Silvia Gusmerini
Para
los años que corrían, la distancia era muy grande. Córdoba significaba siete u
ocho horas de auto, calor en la carretera, fastidio por llegar, paradas para
disfrutar los sándwiches de mamá a la vera del camino y la ansiedad latente de los
ocho, nueve, diez años bullendo dentro.
Las
curvas y contracurvas de las sierras nunca me gustaron. Y ya al final del viaje
enfrentarlas tornaba la situación en un evento casi intolerable.
Finalmente,
la llegada al chalé. La llegada a Villa Tonia.
Villa
Tonia querida de mi infancia. El rincón gestado, atesorado, amado por mis
abuelos. Casa de familia surgida de la unión de esos hermanos y sus papás
inmigrantes, quienes habían descubierto en esa provincia el solaz para la salud
y la unión familiar. Antonio, Pedro, Matilde, Aurora y Delia movidos por sus
mayores, a quienes ya no conocí, llevaron adelante este emprendimiento testigo
de tantos maravillosos momentos pasados en familia. “El Chalé” como todos lo
llamábamos estaba al pie de una sierra y tenía muchas habitaciones. Desde mis ocho
a trece años me parecía inmenso…. Y lo era. La quinta con frutales, la huerta,
el gran comedor, la cocina con horno a leña y la pileta formaron el marco que
nos cobijó a mí y a mis primos gran parte de nuestra infancia.
Trabajaban
los mayores a destajo, la generación que le seguía (la de mis padres) lo
disfrutaba sobre todo y nosotros los niños éramos los protagonistas de cuanta
aventura y travesura se suscitaba. Trepar a la higuera, refugiarnos bajo el
tala a la hora de la siesta para probar los primeros cigarros hecho con chala y
barba de choclo, robar de la parra los racimos cuando ya estaban pintones. El
valor del disfrute de lo prohibido no tenía precio.
Algunos
veranos los primos mayores organizaban una función de teatro. Nora y Ariel eran
los encargados. En los ensayos, nosotros, los más chicos, siempre éramos
relegados a papeles secundarios. Practicar, estudiar, ver dónde nos parábamos,
cómo nos movíamos, en qué momento salíamos a escena, todo ello nos ocupaba
tardes enteras. Y el día del estreno, ¡oh!, el día del estreno era el acontecimiento
de la temporada. Se desplegaban sillas y reposeras frente al portón de entrada
y allí sentados los mayores se desvivían en aplausos y vítores ante tan encumbrado
elenco. Los saludos, las gracias y la satisfacción del éxito colmaban nuestros
frágiles e impolutos corazones.
Las
tardes de pileta y las carreras hundidos en las cámaras de camión negras,
brillosas, rebozantes, aleteando por el primer puesto y gritando a más no poder,
formaron parte de tantos otros momentos grabados a fuego entre las imágenes de niñez.
Llegaba
la preadolescencia y los intereses empezaban a cambiar.

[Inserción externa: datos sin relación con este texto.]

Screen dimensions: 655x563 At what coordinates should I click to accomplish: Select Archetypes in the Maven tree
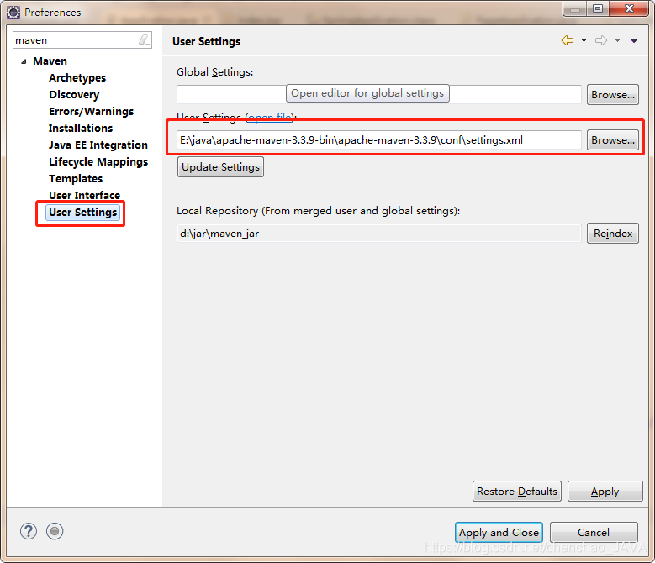[77, 78]
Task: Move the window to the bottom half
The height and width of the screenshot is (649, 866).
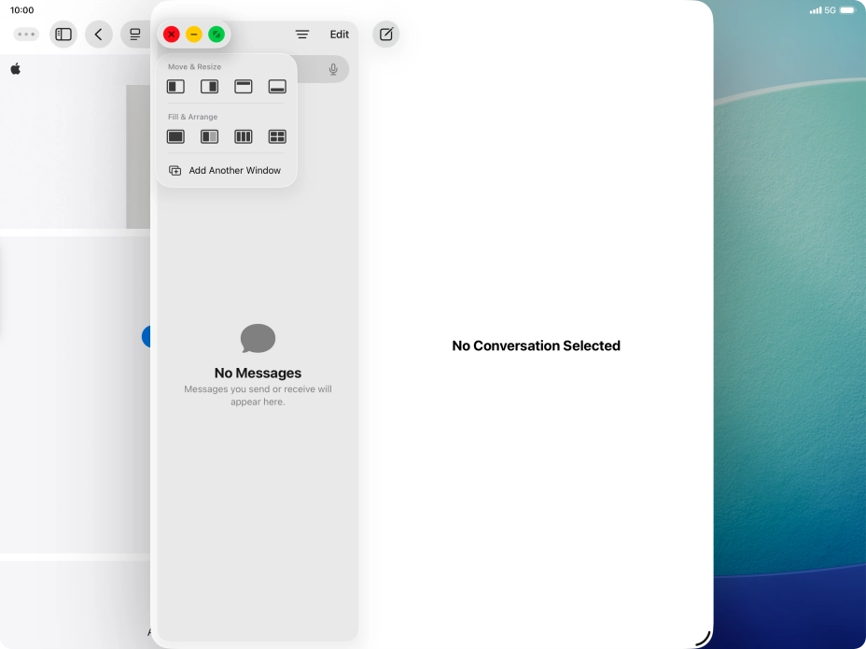Action: click(277, 86)
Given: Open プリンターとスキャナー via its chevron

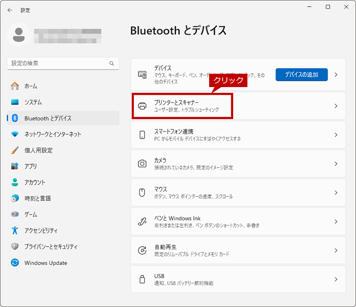Looking at the screenshot, I should (336, 106).
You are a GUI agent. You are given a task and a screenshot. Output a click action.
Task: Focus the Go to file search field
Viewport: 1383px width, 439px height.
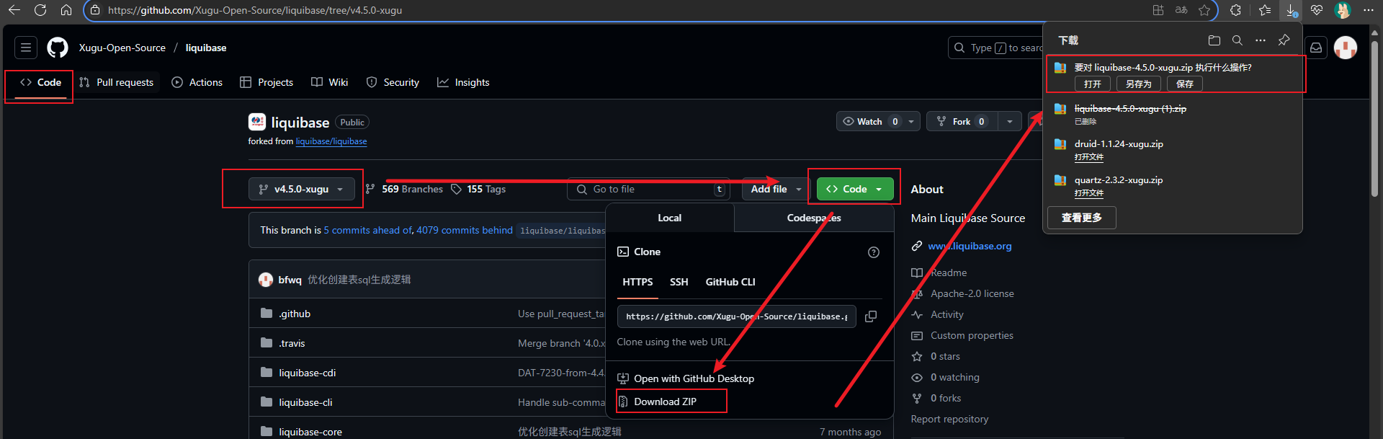tap(648, 189)
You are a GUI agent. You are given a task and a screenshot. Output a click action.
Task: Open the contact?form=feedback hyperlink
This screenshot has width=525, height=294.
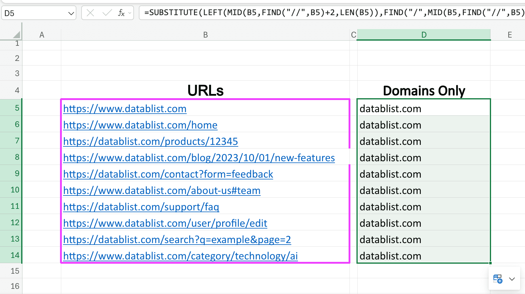tap(168, 174)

Después de intensos día
de agua y sol había que ponerse de punta en blanco y partir dos kilómetros a
pie hasta el pueblo para tomar una Crush en el único bar al que acudían los más
jóvenes. Mucha charla, muchas risas y miradas que anticipaban lo que vendría: ¡la
tan temida adolescencia!
Y
llegaron los doce, los trece, los catorce.Y así comenzamos a disgregarnos. Los
intereses eran otros. Quedaba en cada ciudad natal un noviecito o noviecita que
hacía suspirar y añorar cuando la distancia separaba. Los chicos nos hacíamos
grandes y los grandes se hacían viejos. Los del medio, inmersos ya en preocupaciones
no asumían el cuidado del chalé, su organización y mantenimiento como lo había
hecho la generación fundadora.
Sucedió
lo previsible e inevitable. Hubo resistencia, desacuerdos, idas y vueltas hasta
que finalmente Villa Tonia se vendió.
¡Nos sentíamos
corazones partidos que revoloteaban en un mar de recuerdos y no podían frenar
el presente que se imponía!
En cada uno de nosotros quedó un retazo de algún momento único que
seguro vivimos como el mejor; y en todos, ese sabor dulce que guardamos entre los
primeros inalterables recuerdos de vida, recuerdos de infancia.